The Liberal Democrat party has an interesting and generous benefactor. Over the last six years Swedish billionaire, Frederick Paulsen, has donated £1.43 million to the party through the UK subsidiary, Ferring Pharmaceuticals Ltd, of his Swiss-based company, Ferring.
The chairman of Ferring has been particularly generous in the run-up to this week’s election. As first disclosed in the Sunday Times, Paulsen gave the Lib Dems another £100,000 on November 22 to help fight its campaign.
According to the Electoral Commission, this brings Ferring’s total donations to the party to £1.43m since 2013. Paulsen is also a director of Philip Morris, the tobacco giant, and chairman of Schlumberger AG, the Austrian producer of champagne, wines and liquor.
The 69-year-old Swede has said in the past that he donates to the Lib Dem party because of its pro-European stance, and has over the last few years given the party several hundreds of thousands a pounds a year.
Shortly before the Leave referendum in 2016, Ferring paid £30,000 to Nick Clegg, the former deputy prime minister, in return for delivering a speech and taking part in a roundtable debate in Geneva.
However, there is growing disquiet over his latest donation because of the coincidence that Ferring is also one of the world’s leading makers of the puberty-blocking drug, triptorelin, and the Lib Dems have adopted a controversial policy on gender identity. The drug is widely used to block puberty among adolescents.
Jo Swinson, the Lib Dem leader, wants to make it easier for people to legally change gender and plan to change the Gender Recognition Act to automatically recognise non-binary gender identities, allowing people to self-identify without medical evidence.

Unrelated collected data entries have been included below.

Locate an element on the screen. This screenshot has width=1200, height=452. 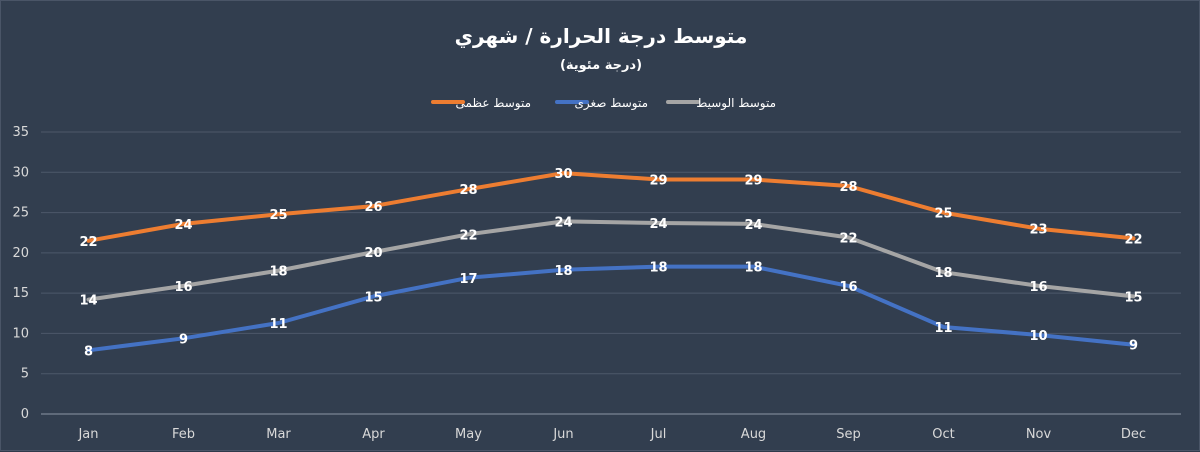
data-label: 17 is located at coordinates (468, 280).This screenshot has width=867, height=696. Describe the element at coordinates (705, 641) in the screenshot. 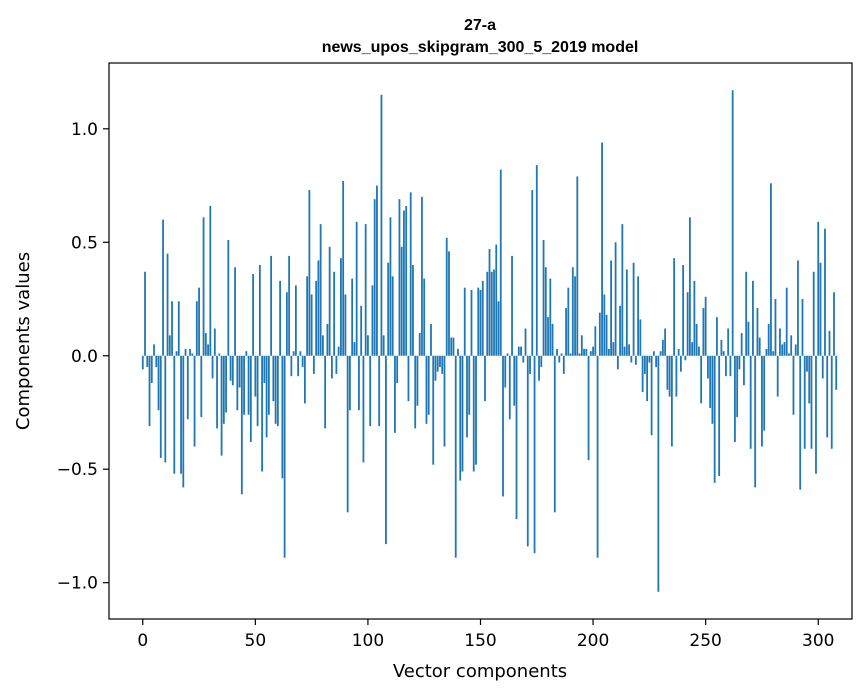

I see `x-tick-label: 250` at that location. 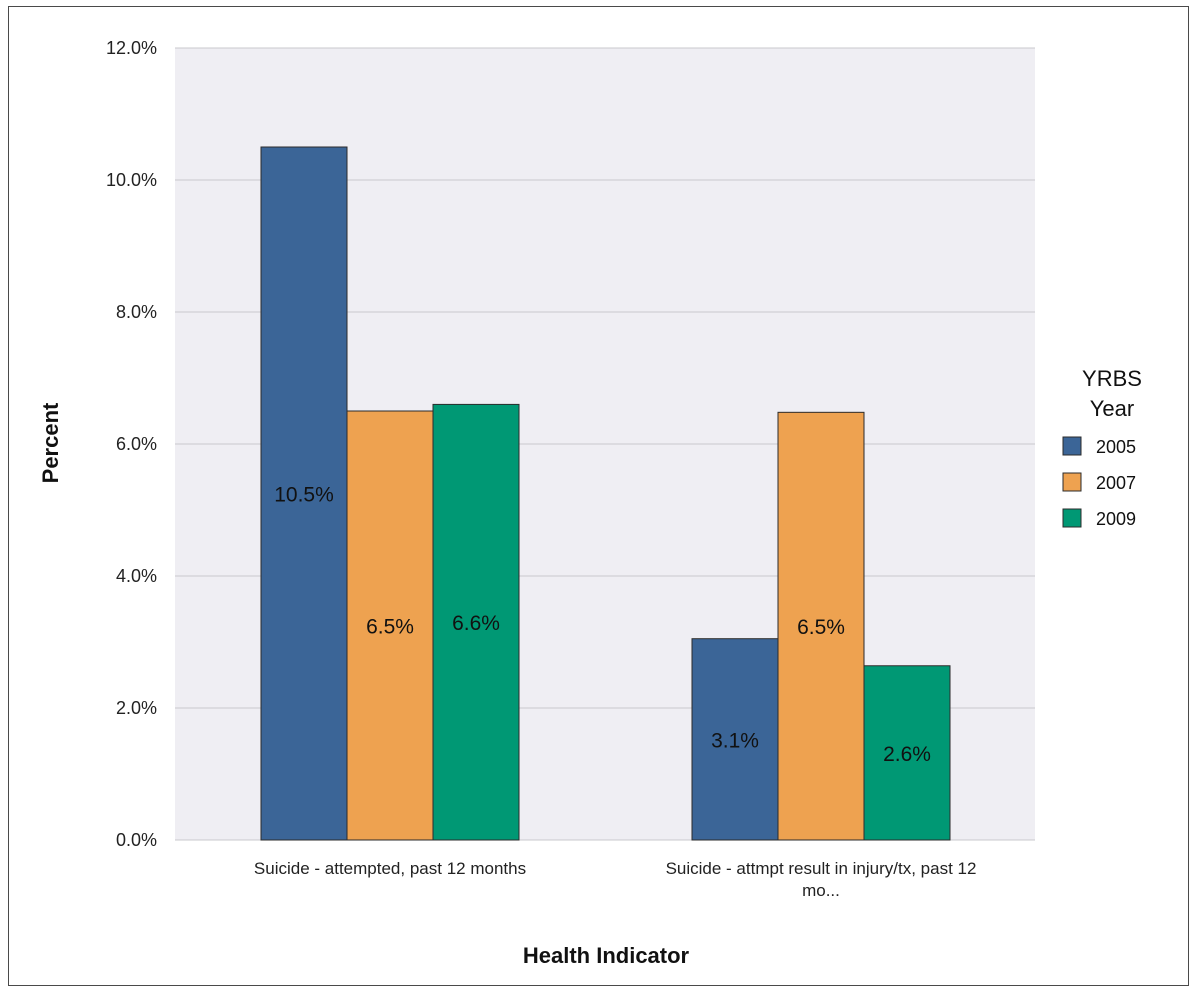 I want to click on data-label: 2.6%, so click(x=907, y=754).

The Lib Dem leader caused an outcry from both feminists and scientists when she queried whether there was such a state as biologically determined sex. In a Radio 4 interview this week, Swinson said: “I am not going to pretend I’m an expert on the subject but I don’t think things are as binary as they are often presented.”
While Swinson accepted most people’s biological sex was determined at birth, she said this was not always the case. The party has also pledged to “introduce an ‘X’ gender option on passports and to extend equality law to cover gender identity and expression.” It also wants to “require schools to introduce gender-neutral uniform policies and break down outdated perceptions of gender appropriateness of certain subjects.”
But critics of the Lib Dem policy fear that if such reforms were to be adopted, it would make it too easy for confused adolescents to start medical hormone treatments during puberty, a time of ambiguity for many teenagers.
They fear that if allowed to self-identify at such a young age without medical advice, many teenagers would start treatments which later they would come to regret.
News of Ferring’s donation has also raised eyebrows among many medics who worry about the close relationship between the company and the party. One said: “No one is suggesting that Ferring is behind influencing Lib Dem policy. However, it is a rather bizarre coincidence that one of the most widely used drugs for teenagers undergoing hormone treatment is made by Ferring.”
Ferring, which is controlled from Curacao, a Caribbean tax haven, has grown rapidly over the last two decades into a significant player in pharmaceuticals and a pioneer in developing products based upon natural, pituitary-produced peptide hormones.
Based in Saint-Prez, Switzerland, Ferring employs 6,500 people around the world. Its UK arm is in West Drayton.
Mr Paulsen inherited the company from his father, a refugee from Nazi Germany, who founded his first laboratory in Malmo, Sweden. Although still chairman, Mr Paulsen now concentrates on philanthropic projects including the funding of fertility clinics in Russian cities in an attempt to reverse the country’s population decline.
He’s made something of a reputation for himself as a polar explorer, making several expeditions to the Arctic and Antarctica using Russian technology and expertise. Paulsen is an honorary Russian consul in Lausanne, and was presented with the Russian Order of Friendship by President Vladimir Putin.